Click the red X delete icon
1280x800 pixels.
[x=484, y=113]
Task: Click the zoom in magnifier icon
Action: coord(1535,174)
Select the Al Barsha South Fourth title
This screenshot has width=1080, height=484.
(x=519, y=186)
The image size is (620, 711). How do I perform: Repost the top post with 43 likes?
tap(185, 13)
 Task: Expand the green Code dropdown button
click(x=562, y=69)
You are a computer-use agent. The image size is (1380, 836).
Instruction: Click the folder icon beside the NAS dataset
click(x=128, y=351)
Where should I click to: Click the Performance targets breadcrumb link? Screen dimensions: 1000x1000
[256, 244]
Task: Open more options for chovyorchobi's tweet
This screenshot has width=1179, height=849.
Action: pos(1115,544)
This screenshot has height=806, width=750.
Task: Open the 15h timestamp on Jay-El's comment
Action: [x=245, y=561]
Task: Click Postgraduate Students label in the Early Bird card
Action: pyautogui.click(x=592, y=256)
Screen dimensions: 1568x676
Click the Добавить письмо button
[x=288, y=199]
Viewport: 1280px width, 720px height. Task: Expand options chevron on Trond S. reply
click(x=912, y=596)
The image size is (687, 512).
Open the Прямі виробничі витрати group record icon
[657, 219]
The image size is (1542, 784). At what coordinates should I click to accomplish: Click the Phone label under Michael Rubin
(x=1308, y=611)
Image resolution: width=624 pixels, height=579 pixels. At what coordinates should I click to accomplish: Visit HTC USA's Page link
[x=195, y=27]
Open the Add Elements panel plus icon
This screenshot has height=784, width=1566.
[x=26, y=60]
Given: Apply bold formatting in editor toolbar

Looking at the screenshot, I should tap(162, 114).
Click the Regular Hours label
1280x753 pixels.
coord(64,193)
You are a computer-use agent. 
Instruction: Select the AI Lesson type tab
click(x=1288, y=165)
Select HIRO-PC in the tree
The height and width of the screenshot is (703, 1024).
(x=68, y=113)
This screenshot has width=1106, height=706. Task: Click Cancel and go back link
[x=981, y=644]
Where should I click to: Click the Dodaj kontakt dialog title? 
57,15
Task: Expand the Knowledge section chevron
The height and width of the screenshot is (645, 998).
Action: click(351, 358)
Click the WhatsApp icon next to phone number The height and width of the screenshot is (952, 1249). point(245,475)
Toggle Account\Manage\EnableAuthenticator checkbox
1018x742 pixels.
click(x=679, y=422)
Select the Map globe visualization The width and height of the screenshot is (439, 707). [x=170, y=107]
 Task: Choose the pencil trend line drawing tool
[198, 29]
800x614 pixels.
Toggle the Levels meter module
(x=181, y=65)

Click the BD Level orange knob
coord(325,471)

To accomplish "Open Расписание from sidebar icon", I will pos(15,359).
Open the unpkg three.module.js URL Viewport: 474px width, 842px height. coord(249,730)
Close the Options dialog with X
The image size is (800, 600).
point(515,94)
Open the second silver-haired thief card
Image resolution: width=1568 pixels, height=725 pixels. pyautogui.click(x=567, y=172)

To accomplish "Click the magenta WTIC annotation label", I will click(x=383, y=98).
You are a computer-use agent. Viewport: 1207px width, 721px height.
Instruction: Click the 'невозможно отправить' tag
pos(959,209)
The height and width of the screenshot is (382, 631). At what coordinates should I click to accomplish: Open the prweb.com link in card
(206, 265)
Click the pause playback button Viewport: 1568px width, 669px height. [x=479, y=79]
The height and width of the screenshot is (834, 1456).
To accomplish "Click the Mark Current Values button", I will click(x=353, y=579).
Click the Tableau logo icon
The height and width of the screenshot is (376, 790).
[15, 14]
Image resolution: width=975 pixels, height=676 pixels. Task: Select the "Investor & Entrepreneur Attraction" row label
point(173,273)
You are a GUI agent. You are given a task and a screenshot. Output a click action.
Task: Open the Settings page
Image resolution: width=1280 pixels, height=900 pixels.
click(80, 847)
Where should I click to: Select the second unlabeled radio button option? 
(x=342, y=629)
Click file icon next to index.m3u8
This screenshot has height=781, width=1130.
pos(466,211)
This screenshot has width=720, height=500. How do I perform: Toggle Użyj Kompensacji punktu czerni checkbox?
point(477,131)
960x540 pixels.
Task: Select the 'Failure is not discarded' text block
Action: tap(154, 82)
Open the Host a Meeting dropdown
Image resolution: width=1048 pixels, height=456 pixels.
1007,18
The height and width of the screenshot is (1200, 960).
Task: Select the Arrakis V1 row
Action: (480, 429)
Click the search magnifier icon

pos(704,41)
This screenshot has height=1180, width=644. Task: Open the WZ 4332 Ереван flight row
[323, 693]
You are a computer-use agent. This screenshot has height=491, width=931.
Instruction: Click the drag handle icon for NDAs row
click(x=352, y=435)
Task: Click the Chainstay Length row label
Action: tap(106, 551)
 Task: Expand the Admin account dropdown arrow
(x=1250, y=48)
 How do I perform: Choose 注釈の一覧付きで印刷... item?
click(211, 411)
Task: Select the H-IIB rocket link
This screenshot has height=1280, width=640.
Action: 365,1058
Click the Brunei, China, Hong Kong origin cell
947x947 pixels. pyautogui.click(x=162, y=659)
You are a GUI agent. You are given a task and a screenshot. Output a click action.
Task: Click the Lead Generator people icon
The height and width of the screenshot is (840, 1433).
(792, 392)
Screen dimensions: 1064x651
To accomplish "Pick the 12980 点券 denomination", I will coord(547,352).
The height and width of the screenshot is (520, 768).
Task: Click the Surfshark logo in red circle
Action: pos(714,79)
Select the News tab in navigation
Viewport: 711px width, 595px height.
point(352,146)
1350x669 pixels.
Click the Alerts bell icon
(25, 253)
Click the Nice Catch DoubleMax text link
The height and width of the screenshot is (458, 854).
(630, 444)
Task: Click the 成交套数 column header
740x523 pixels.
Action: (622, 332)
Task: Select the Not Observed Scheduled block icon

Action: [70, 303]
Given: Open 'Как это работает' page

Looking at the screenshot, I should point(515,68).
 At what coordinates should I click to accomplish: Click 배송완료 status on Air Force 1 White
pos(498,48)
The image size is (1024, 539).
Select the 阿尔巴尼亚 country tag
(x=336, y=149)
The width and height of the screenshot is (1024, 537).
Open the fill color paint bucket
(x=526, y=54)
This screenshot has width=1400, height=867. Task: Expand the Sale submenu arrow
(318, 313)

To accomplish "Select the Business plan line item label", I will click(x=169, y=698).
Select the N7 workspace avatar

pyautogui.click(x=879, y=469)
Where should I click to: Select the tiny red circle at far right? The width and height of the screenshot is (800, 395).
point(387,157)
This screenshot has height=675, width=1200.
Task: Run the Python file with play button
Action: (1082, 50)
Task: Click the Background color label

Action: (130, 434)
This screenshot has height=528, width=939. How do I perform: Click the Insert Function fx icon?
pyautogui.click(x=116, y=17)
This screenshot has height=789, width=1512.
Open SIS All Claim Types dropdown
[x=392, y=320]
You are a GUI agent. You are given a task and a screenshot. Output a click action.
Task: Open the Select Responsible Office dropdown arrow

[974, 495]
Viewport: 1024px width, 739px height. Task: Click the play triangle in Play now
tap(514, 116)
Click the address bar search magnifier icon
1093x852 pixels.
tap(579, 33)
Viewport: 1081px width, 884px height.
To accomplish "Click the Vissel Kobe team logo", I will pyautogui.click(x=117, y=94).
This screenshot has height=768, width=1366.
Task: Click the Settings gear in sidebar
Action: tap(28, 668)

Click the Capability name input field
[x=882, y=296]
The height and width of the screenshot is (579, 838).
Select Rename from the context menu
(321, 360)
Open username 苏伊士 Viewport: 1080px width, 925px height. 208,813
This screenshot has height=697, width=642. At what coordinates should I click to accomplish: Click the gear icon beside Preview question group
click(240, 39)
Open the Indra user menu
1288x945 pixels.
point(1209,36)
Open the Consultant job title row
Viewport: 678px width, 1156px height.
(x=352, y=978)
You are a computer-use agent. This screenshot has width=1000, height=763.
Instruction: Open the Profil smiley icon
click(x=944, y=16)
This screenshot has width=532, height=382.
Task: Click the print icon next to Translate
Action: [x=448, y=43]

### How to complete this task
The required output is the lines from the one holding "Click the Capability name input field" through the last line of the entries above, copied exactly.

### Task output
Click the Capability name input field
[x=882, y=296]
The height and width of the screenshot is (579, 838).
Select Rename from the context menu
(321, 360)
Open username 苏伊士 Viewport: 1080px width, 925px height. 208,813
This screenshot has height=697, width=642. At what coordinates should I click to accomplish: Click the gear icon beside Preview question group
click(240, 39)
Open the Indra user menu
1288x945 pixels.
point(1209,36)
Open the Consultant job title row
Viewport: 678px width, 1156px height.
(x=352, y=978)
You are a computer-use agent. This screenshot has width=1000, height=763.
Instruction: Open the Profil smiley icon
click(x=944, y=16)
This screenshot has width=532, height=382.
Task: Click the print icon next to Translate
Action: [x=448, y=43]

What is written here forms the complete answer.